State grantees who run treatment programs for prison inmates with substance use disorders (SUDs) met last week to share best practices, get updates from the federal contractor, and visit local programs. The grants from the federal Residential Substance Abuse Treatment (RSAT) for state prisoners program funded by the Department of Justice are for all SUDs, but the focus was on opioid addiction for the annual conference run by Advocates for Human Potential (AHP) and held in Providence, R.I.
AHP has a contract from the Justice Department's Bureau of Justice Assistance (BJA) to provide technical assistance to prisons and jails that receive BJA money for RSATs. This year, all states except for North Dakota and South Dakota sent representatives to its conference. The meeting usually lasts two days, but this year a day was added so that participants could visit two programs: MAT programs in the state women’s prison in Rhode Island and in the jail in Barnstable, Mass.
The program in Barnstable is a Vivitrol re-entry program, where inmates who complete their treatment in jail are then given their first shot of the extended-release naltrexone, explains Andrew R. Klein, PhD, project director for the RSAT technical assistance contract and senior scientist for criminal justice at AHP.
“After they are released, they get connected to clinics on Cape Cod that offer counseling and continued Vivitrol, if they want it,” says Klein.

-*-

Explore the material -
**a)** According to the article on the RSAT conference, which states did not send representatives to this year's conference?
**b)** Reproduce the article on the RSAT conference between "AHP has a contract" and "in Barnstable, Mass.", inclusive.
The items have no connection to the article on the RSAT conference.

Data under study -
-*-

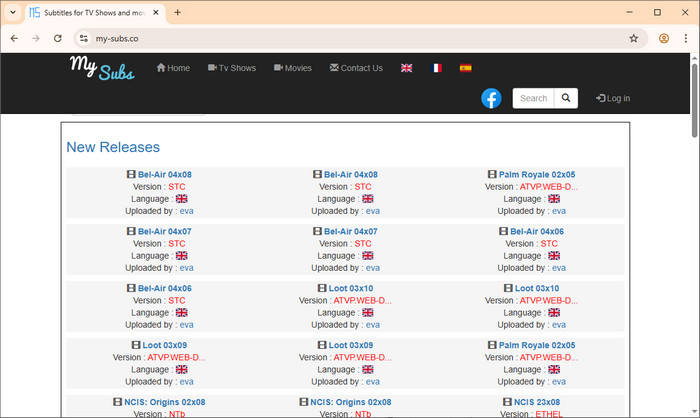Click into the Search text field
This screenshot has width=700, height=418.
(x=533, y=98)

-*-

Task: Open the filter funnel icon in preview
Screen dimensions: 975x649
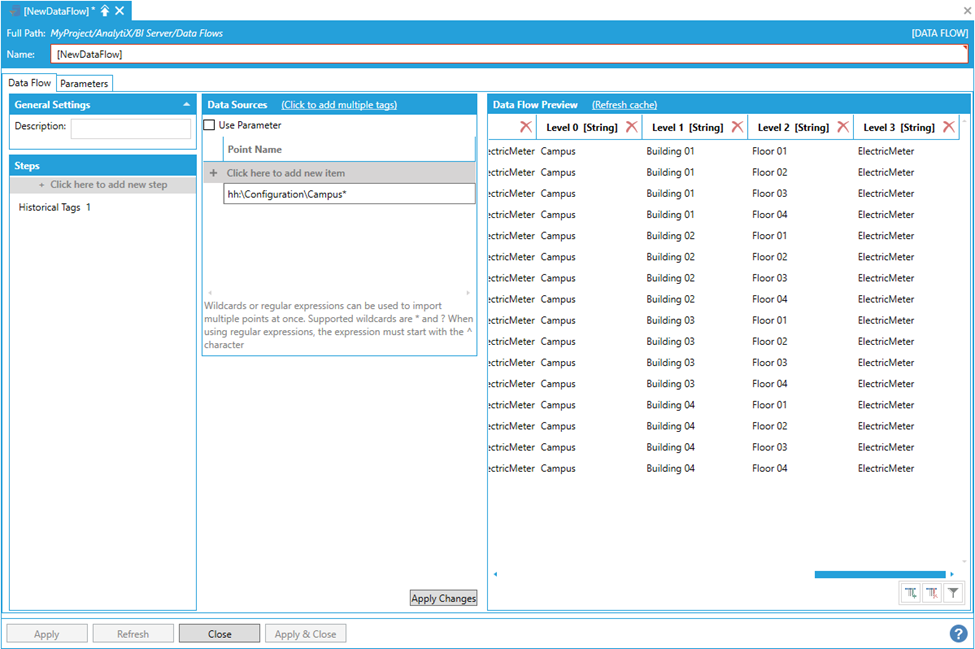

-*-

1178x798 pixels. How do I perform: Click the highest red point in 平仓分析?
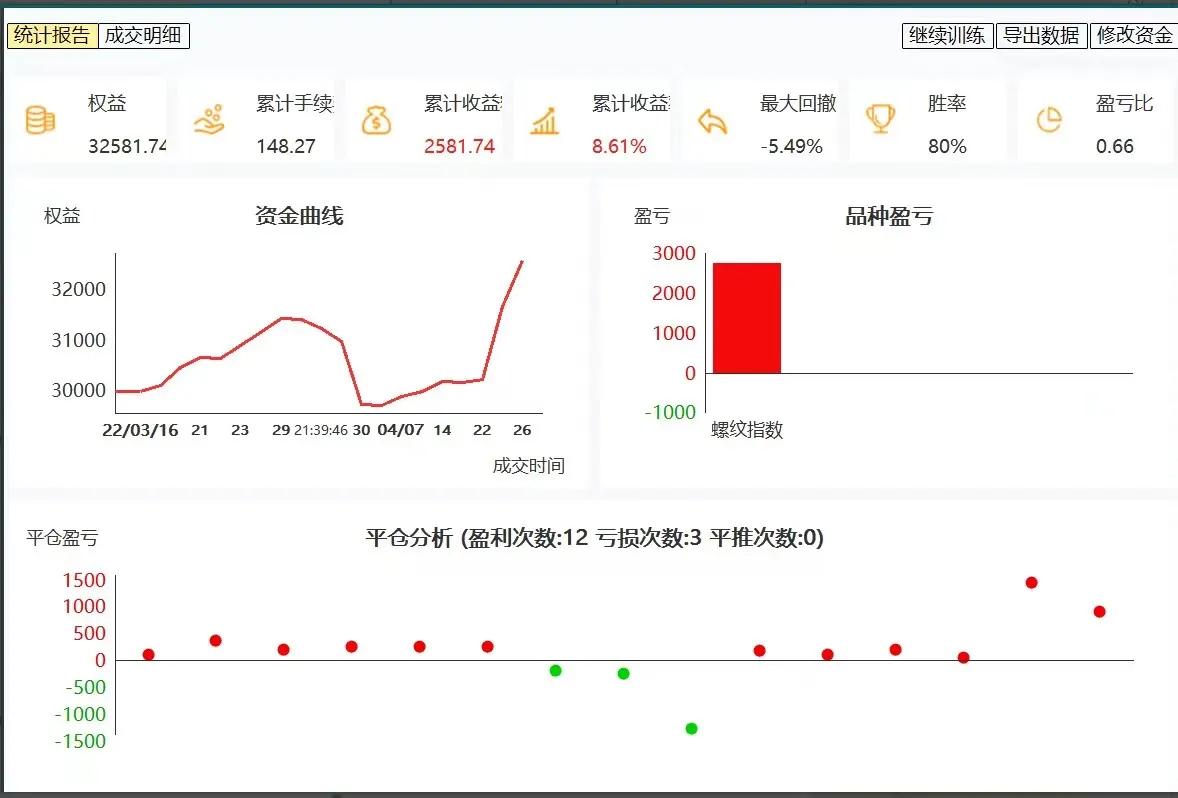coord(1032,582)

-*-

Answers to the tasks -
**a)** North Dakota and South Dakota.

**b)**
AHP has a contract from the Justice Department's Bureau of Justice Assistance (BJA) to provide technical assistance to prisons and jails that receive BJA money for RSATs. This year, all states except for North Dakota and South Dakota sent representatives to its conference. The meeting usually lasts two days, but this year a day was added so that participants could visit two programs: MAT programs in the state women’s prison in Rhode Island and in the jail in Barnstable, Mass.